Aristotle claims that "every art and every scientific inquiry, and similarly every action and purpose, may be said to aim at some good. Hence 'the good' has been well defined as that at which all things aim." According to Aristotle, the hierarchy of human purposes aim at eudaimonia as the highest, most inclusive end. This is the end that everyone in fact aims at, and it is the only end towards which it is worth undertaking means. Eudaimonia is constituted, according to Aristotle, not by honor, or wealth, or power, but by rational activity in accordance with virtue over a complete life. Such activity manifests the virtues of character, including, honesty, pride, friendliness, and wittiness; the intellectual virtues, such as rationality in judgment; and non-sacrificial (i.e. mutually beneficial) friendships and scientific knowledge (knowledge of things that are fundamental and/or unchanging is the best).
Epicurus agrees with Aristotle that happiness (eudaimonia) is the highest good. However, unlike Aristotle, he identifies happiness with pleasure. Epicurus presents two main arguments. The first defends the claim that pleasure is the only thing that people do, as a matter of fact, value for its own sake. The second, which fits in well with Epicurus' empiricism, supposedly lies in one's introspective experience: one immediately perceives that pleasure is good and that pain is bad, in the same way that one immediately perceives that fire is hot. Thus, as something immediately apparent, no further argument is needed to show the goodness of pleasure or the badness of pain. Although all pleasures are good and all pains evil, Epicurus does not believe that all pleasures are choiceworthy or all pains unchoiceworthy. Instead, one should calculate what is in one's long-term self-interest, and forgo what will bring pleasure in the short-term if doing so will ultimately lead to pain in the long-term.

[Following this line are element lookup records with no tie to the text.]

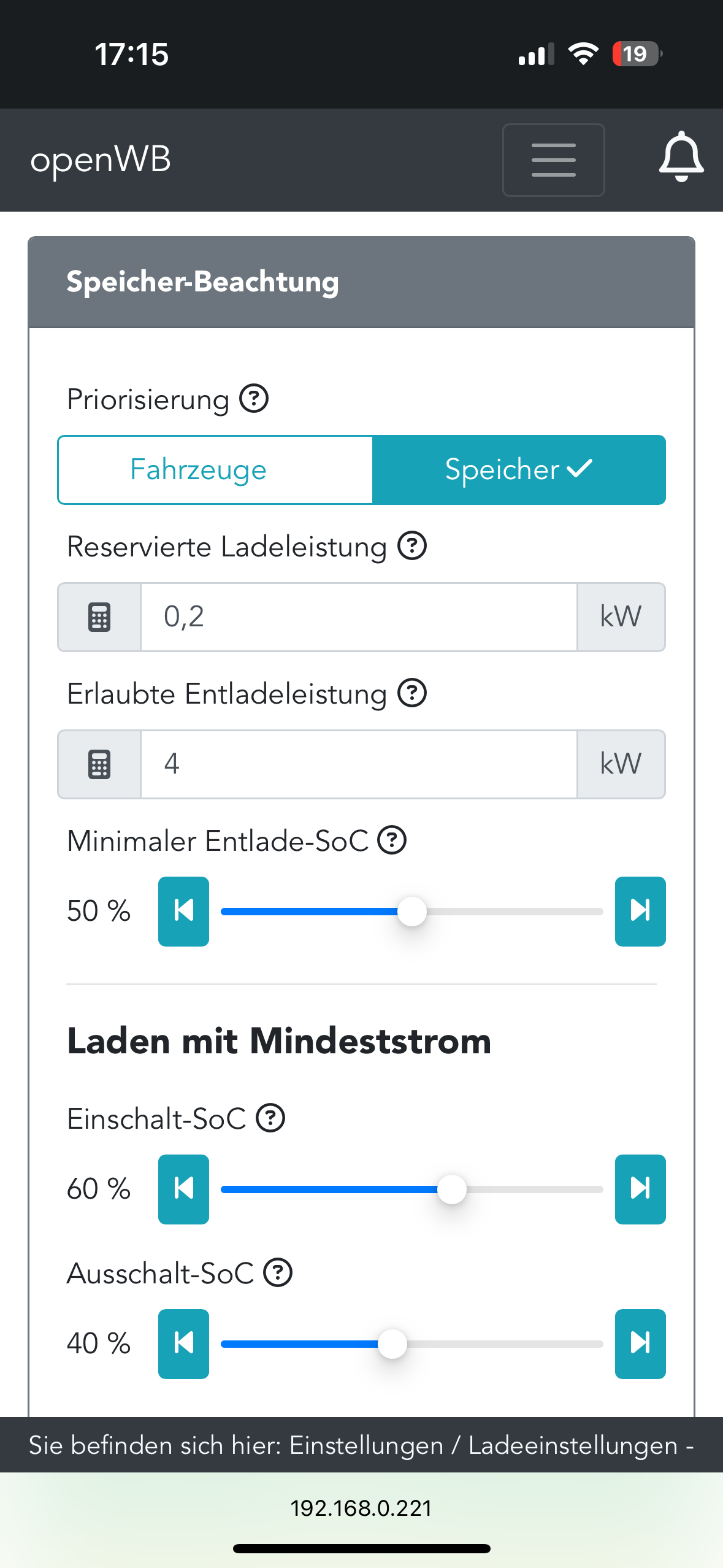Image resolution: width=723 pixels, height=1568 pixels.
Task: Increase Minimaler Entlade-SoC value
Action: (x=640, y=911)

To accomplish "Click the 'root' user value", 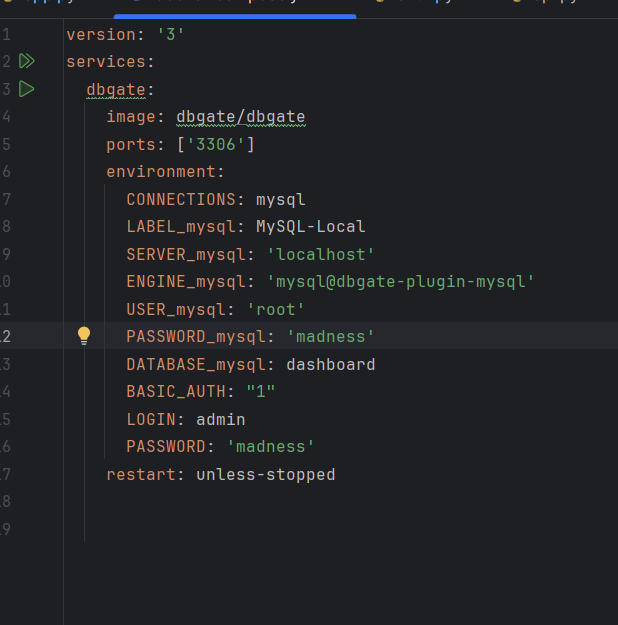I will coord(275,310).
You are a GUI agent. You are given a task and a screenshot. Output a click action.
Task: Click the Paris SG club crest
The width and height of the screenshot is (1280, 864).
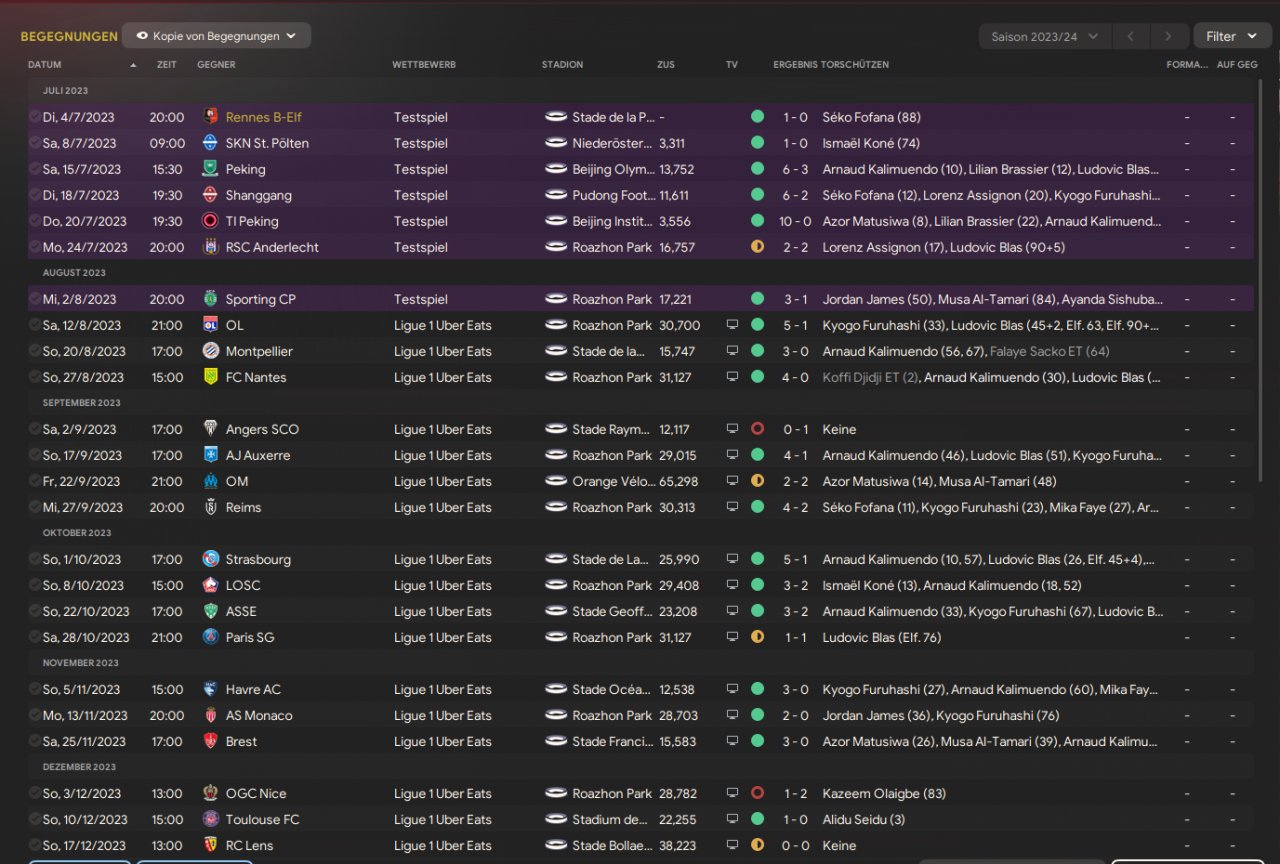(x=210, y=637)
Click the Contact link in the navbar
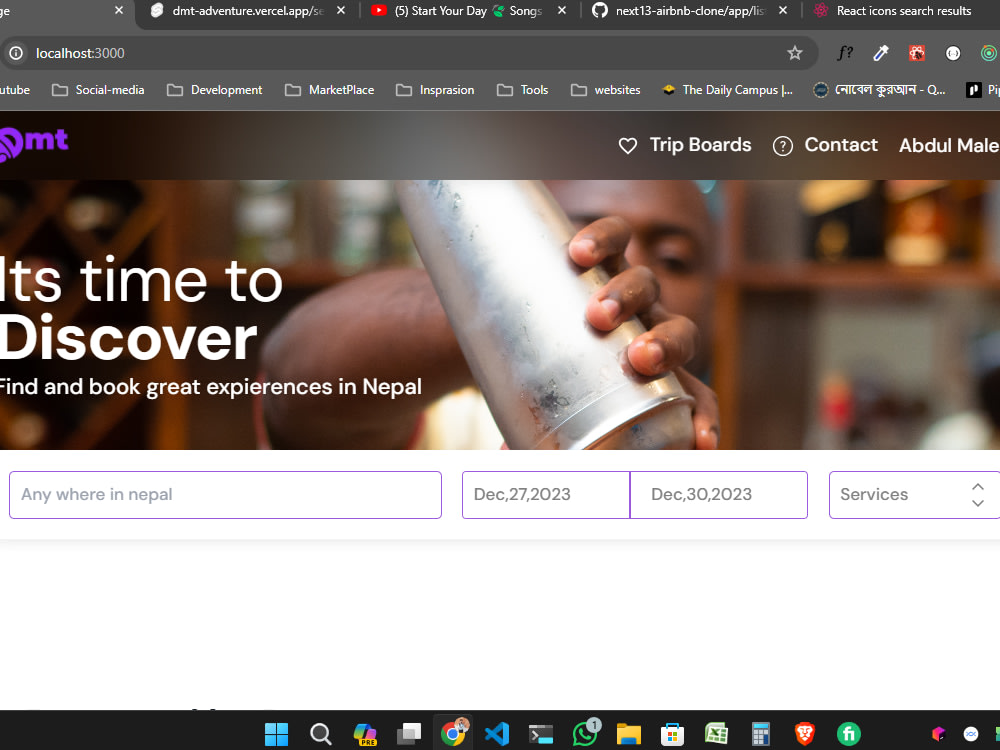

The Stoics believe that virtue is necessary and sufficient for eudaimonia. Virtue consists of living according to Nature, so eudaimonia is achieved by living according to Nature's will. However, no one (except the fictional "sage") can ever achieve perfect virtue, and everyone is always equally and completely vicious. The best a non-sage can do is to act "befittingly," or in the same way that a perfectly virtuous sage would in the same situation. No one will ever achieve perfect virtue, and therefore eudaimonia, but one can approach it.